Supplied records Block Start

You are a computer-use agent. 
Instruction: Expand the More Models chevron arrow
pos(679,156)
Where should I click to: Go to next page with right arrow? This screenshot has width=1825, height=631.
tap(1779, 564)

Supplied records Block End

What to work on:
Could you retype each record exactly as it appears?

Exercise output:
You are a computer-use agent. 
Instruction: Expand the More Models chevron arrow
pos(679,156)
Where should I click to: Go to next page with right arrow? This screenshot has width=1825, height=631.
tap(1779, 564)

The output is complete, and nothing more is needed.